Alex’s instinct used to be her greatest gift. The ability to be counterintuitive, to follow a hunch in the seemingly wrong direction and create a fresh new take on a situation. That ability had been long lost. Alex didn’t trust her rusty tool kit anymore, and was frequently paralyzed by second-guessing herself and deleting everything.
Jacob answered in two rings. “Hello?”
“Hi, Jacob, I’m sorry to call you like this.”
“My mum’s in the other room, I can’t talk to you.”

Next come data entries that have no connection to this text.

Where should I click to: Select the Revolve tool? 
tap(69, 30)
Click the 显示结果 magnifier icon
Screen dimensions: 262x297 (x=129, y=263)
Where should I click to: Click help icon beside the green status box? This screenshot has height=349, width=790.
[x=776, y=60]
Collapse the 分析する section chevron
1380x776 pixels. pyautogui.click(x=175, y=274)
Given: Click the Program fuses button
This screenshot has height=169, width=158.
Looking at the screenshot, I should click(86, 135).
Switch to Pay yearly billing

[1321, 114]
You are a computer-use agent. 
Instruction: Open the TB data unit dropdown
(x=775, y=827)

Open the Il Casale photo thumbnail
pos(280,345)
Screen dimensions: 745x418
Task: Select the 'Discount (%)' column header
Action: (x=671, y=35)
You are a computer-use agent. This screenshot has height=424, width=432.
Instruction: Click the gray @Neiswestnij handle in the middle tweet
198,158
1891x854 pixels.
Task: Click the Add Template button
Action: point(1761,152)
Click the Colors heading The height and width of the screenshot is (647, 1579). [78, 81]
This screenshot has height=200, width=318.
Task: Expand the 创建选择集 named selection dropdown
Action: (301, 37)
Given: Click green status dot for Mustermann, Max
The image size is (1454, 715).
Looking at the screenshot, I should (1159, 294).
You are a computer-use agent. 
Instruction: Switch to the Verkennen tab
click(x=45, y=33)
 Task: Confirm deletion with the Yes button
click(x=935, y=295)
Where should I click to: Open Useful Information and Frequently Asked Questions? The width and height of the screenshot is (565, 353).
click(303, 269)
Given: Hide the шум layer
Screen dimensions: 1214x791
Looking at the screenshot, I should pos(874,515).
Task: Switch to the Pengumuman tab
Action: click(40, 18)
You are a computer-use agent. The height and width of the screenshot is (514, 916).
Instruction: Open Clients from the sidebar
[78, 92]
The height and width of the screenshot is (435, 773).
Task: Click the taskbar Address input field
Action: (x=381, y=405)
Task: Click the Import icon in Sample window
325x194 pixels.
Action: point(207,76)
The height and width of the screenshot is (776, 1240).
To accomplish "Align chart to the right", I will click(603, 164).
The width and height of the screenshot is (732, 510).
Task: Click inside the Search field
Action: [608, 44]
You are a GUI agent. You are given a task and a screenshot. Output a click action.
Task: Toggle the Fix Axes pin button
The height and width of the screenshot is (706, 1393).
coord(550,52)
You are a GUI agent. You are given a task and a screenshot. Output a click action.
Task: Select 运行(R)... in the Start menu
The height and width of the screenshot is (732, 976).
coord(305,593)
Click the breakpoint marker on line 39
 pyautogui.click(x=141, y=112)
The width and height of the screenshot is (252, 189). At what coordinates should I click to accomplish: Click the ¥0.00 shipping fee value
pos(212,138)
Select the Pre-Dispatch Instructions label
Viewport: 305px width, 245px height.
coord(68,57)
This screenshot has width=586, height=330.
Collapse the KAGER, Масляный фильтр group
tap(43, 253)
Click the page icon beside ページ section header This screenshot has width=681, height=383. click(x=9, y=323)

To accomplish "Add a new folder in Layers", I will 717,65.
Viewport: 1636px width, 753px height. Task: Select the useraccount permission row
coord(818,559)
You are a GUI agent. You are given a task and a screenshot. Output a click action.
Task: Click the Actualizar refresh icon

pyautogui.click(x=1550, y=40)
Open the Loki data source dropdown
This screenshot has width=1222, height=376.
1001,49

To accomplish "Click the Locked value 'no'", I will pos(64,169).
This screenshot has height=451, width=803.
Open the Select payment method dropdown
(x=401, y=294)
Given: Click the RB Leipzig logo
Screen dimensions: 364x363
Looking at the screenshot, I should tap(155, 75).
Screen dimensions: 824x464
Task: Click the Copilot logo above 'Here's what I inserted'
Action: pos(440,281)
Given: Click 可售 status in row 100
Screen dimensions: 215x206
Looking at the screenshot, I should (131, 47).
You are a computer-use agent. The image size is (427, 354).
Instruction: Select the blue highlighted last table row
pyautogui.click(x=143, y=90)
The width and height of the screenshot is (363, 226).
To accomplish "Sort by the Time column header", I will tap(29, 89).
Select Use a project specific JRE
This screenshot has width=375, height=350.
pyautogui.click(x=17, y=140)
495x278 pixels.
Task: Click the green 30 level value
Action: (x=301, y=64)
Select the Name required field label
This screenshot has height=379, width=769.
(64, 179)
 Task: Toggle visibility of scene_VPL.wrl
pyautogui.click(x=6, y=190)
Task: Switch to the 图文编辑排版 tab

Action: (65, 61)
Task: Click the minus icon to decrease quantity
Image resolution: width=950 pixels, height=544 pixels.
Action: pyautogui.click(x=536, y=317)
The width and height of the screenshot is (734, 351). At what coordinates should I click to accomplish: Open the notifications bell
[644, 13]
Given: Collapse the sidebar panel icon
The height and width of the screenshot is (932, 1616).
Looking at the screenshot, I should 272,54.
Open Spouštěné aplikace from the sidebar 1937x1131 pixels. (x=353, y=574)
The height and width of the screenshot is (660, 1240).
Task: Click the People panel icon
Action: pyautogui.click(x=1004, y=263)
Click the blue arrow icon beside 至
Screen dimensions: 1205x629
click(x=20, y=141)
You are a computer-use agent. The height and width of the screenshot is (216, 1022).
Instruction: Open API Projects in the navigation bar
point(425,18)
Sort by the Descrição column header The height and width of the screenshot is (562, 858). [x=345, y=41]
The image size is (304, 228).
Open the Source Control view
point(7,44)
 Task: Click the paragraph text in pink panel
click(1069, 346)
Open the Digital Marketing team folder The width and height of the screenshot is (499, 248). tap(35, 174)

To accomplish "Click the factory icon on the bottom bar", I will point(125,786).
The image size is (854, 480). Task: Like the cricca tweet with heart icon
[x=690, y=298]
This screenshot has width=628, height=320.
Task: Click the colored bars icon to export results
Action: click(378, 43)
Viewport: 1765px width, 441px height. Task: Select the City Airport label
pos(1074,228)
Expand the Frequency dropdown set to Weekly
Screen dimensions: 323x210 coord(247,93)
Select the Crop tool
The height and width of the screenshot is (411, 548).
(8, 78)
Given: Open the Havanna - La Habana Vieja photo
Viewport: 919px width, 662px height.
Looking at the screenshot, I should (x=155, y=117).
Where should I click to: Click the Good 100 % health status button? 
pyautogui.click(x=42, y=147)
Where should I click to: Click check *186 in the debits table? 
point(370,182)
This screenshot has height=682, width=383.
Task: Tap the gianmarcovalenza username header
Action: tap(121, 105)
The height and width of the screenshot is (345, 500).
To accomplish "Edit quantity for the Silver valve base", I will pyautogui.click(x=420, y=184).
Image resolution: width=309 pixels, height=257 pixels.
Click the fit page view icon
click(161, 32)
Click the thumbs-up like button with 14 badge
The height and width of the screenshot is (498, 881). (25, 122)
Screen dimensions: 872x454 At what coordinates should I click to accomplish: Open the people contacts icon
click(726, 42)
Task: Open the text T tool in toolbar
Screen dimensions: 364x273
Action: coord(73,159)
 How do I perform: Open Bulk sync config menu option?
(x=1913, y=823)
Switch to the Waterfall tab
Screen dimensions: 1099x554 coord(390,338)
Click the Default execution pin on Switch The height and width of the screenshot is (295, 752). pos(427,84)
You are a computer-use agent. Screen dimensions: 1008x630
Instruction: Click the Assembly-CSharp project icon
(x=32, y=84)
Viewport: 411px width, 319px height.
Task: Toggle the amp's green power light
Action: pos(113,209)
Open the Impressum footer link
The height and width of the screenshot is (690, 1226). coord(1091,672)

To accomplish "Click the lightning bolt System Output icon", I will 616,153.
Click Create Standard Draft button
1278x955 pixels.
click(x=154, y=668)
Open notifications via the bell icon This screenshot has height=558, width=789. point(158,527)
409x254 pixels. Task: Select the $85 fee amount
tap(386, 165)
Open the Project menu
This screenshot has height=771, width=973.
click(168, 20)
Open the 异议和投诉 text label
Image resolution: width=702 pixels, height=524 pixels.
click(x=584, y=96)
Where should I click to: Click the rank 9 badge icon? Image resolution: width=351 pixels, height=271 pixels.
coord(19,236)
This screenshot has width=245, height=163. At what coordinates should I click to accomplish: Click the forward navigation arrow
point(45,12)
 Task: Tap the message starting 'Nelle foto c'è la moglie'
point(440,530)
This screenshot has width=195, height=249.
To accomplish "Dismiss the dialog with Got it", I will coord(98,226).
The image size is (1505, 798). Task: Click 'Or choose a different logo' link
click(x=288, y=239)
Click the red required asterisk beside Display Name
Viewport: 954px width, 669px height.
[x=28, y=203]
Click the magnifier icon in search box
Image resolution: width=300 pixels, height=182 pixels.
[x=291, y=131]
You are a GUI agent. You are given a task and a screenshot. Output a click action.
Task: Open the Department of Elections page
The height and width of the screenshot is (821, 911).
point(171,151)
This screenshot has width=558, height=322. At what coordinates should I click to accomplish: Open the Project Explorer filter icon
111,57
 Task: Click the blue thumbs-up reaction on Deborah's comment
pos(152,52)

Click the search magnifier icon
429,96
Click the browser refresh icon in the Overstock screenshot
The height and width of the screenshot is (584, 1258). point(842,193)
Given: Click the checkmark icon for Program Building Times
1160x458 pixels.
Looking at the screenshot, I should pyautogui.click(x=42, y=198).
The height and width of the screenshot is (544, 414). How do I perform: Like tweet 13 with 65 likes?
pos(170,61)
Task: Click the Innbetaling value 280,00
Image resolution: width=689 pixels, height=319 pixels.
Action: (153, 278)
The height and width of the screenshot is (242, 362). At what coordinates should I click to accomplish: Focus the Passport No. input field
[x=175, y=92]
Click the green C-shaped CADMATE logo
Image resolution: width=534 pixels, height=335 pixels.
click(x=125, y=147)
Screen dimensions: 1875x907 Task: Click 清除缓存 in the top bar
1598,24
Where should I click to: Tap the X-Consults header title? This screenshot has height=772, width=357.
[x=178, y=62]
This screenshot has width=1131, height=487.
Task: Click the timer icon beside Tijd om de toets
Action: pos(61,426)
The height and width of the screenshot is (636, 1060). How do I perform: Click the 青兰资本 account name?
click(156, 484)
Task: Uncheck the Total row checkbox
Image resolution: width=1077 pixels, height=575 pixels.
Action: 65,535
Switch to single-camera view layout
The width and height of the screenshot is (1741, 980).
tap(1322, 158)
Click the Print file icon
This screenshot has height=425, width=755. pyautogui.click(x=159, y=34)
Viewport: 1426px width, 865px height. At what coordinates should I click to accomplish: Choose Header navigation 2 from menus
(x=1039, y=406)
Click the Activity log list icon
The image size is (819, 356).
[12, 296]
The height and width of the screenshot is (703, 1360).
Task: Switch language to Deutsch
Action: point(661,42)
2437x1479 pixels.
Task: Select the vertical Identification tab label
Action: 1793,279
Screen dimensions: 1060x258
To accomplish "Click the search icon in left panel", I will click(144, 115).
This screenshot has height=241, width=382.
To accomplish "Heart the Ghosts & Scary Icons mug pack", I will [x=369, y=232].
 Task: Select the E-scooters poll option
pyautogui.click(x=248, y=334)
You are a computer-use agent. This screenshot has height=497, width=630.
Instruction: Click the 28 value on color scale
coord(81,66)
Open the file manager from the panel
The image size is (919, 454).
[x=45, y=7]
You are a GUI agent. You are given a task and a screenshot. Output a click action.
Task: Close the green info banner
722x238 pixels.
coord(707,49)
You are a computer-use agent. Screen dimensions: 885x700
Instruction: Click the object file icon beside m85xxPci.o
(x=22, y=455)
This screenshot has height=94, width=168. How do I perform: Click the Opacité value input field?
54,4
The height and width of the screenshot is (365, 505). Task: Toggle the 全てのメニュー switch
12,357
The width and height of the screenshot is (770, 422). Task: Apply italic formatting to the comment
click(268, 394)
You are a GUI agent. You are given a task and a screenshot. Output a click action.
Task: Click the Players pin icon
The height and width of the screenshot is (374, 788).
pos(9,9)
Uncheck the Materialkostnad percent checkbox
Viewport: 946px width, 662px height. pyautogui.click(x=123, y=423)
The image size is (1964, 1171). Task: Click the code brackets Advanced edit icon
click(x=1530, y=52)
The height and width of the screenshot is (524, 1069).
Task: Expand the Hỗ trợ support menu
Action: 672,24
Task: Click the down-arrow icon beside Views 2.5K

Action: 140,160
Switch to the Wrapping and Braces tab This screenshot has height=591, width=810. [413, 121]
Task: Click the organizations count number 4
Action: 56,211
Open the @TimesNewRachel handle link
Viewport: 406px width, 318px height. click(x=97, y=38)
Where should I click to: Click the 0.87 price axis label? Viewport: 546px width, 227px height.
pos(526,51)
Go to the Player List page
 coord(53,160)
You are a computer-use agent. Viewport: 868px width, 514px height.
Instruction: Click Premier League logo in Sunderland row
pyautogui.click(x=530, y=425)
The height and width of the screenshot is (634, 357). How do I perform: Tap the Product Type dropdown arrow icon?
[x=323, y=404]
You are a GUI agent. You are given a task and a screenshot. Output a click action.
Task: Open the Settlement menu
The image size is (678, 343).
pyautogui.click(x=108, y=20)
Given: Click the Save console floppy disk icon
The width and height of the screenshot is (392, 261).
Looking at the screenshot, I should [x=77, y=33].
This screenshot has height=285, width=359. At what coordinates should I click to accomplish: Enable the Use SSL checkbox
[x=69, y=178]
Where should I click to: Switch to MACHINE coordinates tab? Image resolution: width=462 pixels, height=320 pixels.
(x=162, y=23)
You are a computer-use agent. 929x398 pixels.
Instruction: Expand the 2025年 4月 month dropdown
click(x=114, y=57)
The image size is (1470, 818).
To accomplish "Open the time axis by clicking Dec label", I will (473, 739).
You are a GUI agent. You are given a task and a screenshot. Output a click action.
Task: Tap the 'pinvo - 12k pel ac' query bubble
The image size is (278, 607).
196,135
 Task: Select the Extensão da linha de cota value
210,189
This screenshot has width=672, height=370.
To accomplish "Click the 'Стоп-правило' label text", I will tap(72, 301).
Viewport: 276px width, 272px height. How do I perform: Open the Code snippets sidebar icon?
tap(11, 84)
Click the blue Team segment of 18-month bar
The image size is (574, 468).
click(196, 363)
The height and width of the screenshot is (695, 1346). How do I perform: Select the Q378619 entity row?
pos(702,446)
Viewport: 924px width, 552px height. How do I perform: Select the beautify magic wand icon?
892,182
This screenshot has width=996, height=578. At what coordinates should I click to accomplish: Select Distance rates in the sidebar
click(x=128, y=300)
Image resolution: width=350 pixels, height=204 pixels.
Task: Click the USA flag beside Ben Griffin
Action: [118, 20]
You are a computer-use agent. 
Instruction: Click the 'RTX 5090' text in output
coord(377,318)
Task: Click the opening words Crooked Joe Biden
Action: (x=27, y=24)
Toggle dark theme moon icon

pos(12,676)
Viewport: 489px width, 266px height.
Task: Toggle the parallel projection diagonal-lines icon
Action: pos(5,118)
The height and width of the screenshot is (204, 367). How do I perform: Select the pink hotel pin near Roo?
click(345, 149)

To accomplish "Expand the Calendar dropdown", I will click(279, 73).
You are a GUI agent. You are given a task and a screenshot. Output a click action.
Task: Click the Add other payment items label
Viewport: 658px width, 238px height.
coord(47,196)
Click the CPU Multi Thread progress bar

“I’m sorry, but I have some questions and I really need your help to understand some things.”
“Alex, I have to go.”
“Perhaps I could talk to your mum instead?”
“Okay, what questions?”
“I just want to understand a bit of background. I want to get to know Amy better.” It sounded weird when she said it so overtly.
“I don’t know what you want from me here,” Jacob started.
“Okay, like, what was her favorite film?”
“I don’t remember,” Jacob said flatly.
“Okay, well, what about music? Who was her favorite band?”
“Look, Alex, I don’t have time for this, so if you’re skirting around something important, please just come out and say it.”
“I’d like to know more about your brother, Jacob.”
Jacob didn’t say anything but Alex could hear him breathing, she could almost imagine his nostrils flaring.
“Are your mum and your brother close?” she tried.
“Not especially, he’s a grown man who lives miles away.”
“But your parents must be in touch with him at least?”
“Of course they are, they talk to him from time to time. He keeps to himself though. He’s very busy with work.”